Like many cases with wide-reaching implications, the facts in Tilly’s were simple.  Plaintiff worked as a sales clerk in a Tilly’s clothing store located in Torrance, California.  During her time at Tilly’s, Plaintiff and other employees were scheduled for a combination of regular and “on-call” shifts.  While regular shifts had concrete starting and stopping times, the “on-call” shifts required Plaintiff to call in approximately two hours before the start of her shift to determine whether she needed to come to work.  If the answer was yes, then Plaintiff was required to appear at work and would be paid for a regular shift.  If, however, the answer was no, then Plaintiff would not show up to work and would not receive any wages.

Plaintiff filed a putative class action alleging that she and other employees scheduled for these “on-call” shifts were entitled to reporting time pay under the applicable California wage order.  The superior court disagreed and sustained Tilly’s demurrer to Plaintiff’s complaint without leave to amend.  Plaintiff appealed that ruling and the Court of Appeal reversed.

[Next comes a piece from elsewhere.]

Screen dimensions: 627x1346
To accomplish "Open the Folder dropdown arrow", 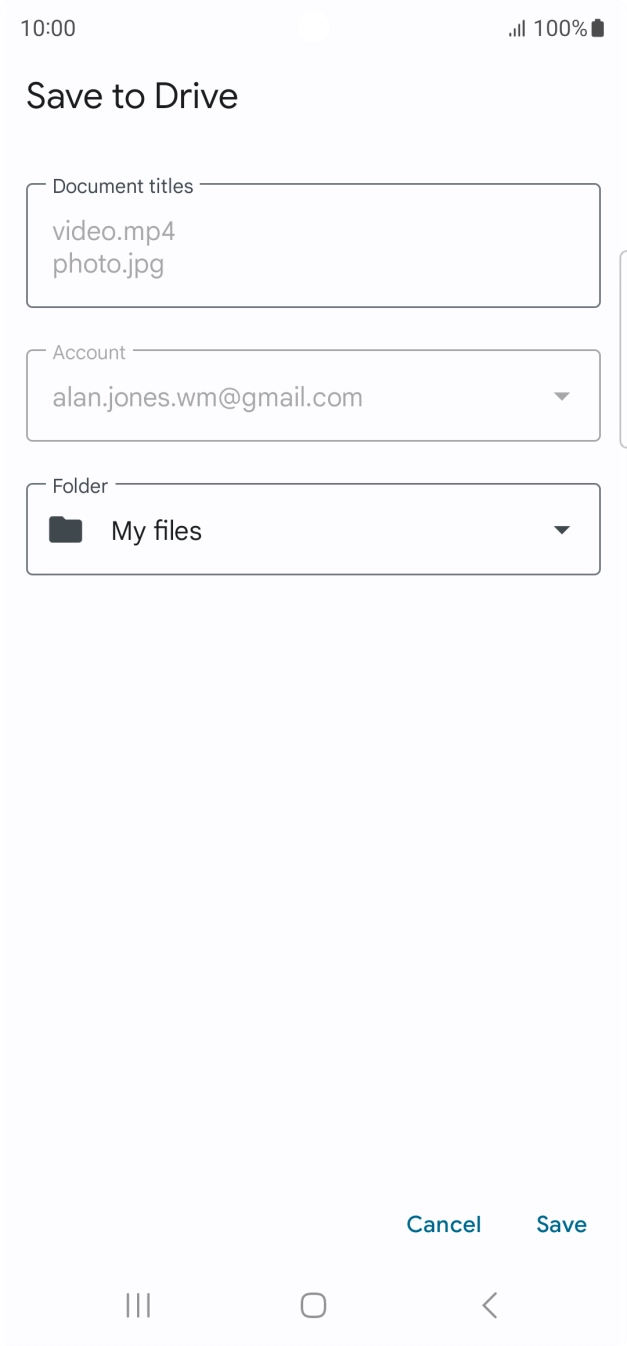I will 562,530.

The Court’s analysis focused on the requirement that reporting time pay need only be provided when the employee “is required to report for work” and whether reporting to work required an employee to physically appear at the workplace.  The Court analyzed the language of the wage order, its regulatory history and purpose, and other relevant California Supreme Court authority and concluded that it did not require physical appearance.  In reaching this conclusion, the Court also emphasized the detrimental impact of the on-call policy on Plaintiff and other similarly situated employees.

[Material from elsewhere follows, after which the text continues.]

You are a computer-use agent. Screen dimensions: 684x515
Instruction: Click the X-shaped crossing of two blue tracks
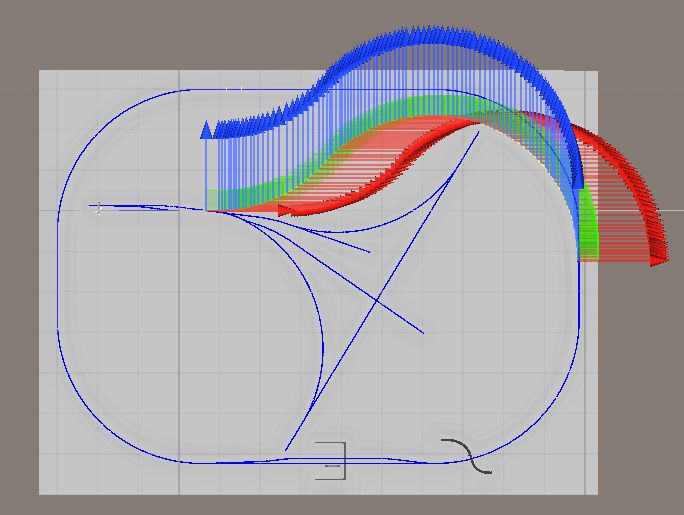point(376,299)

The Court’s opinion included a lengthy dissenting opinion focused primarily on the contention that the original drafters of the wage order in question intended it to only apply to an employee physically appearing at the workplace.  While appearing to accept this original intention, the majority of the Court ultimately found it nondispositive in light of the regulatory history and purpose.

The Court’s decision leaves many questions unanswered.  In rejecting Tilly’s public policy arguments, the Court explicitly stated that it was not holding that employees are entitled to reporting time pay whenever they contact their employees to determine what their schedule is; it was only determining that Tilly’s on-call policy as alleged implicated the reporting time pay provisions.  This begs many questions including:

  • How much advance notice must be given in order to avoid reporting time pay obligations?
  • Would the analysis differ if a different form of notice was at issue, i.e., email or text message?
  • Does its decision have retroactive application?

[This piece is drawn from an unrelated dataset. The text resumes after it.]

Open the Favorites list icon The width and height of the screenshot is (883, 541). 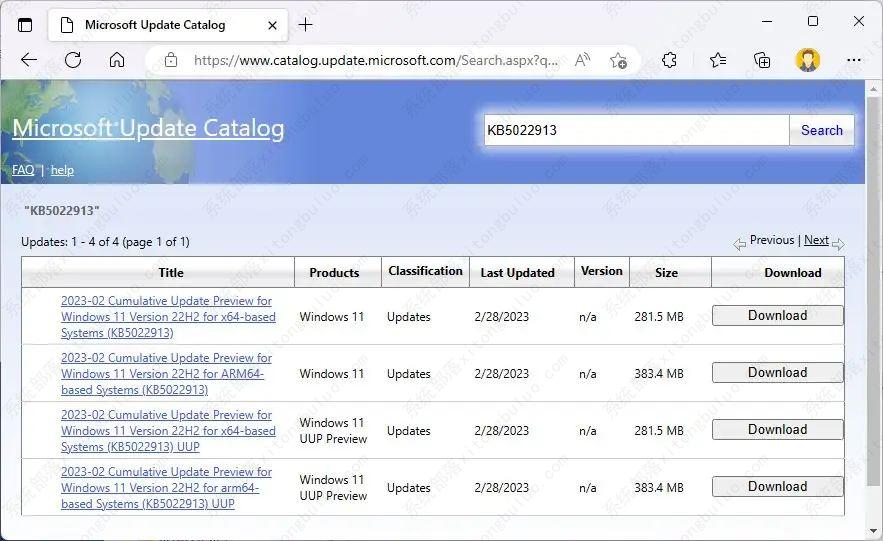pos(718,60)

Despite these questions, what is clear is that California employers should promptly audit their scheduling policies in order to ensure that they are in compliance with both the letter and spirit of Tilly’s and the wage order’s reporting time requirements.  For those employers with scheduling policies similar to the one at issue in Tilly’s, they should immediately review that policy to determine in what ways (if any) it can be distinguished from the policy in Tilly’s.  

Stoel Rives will continue to monitor this case to determine if it is adopted by other appellate jurisdictions or taken up for review by the California Supreme Court.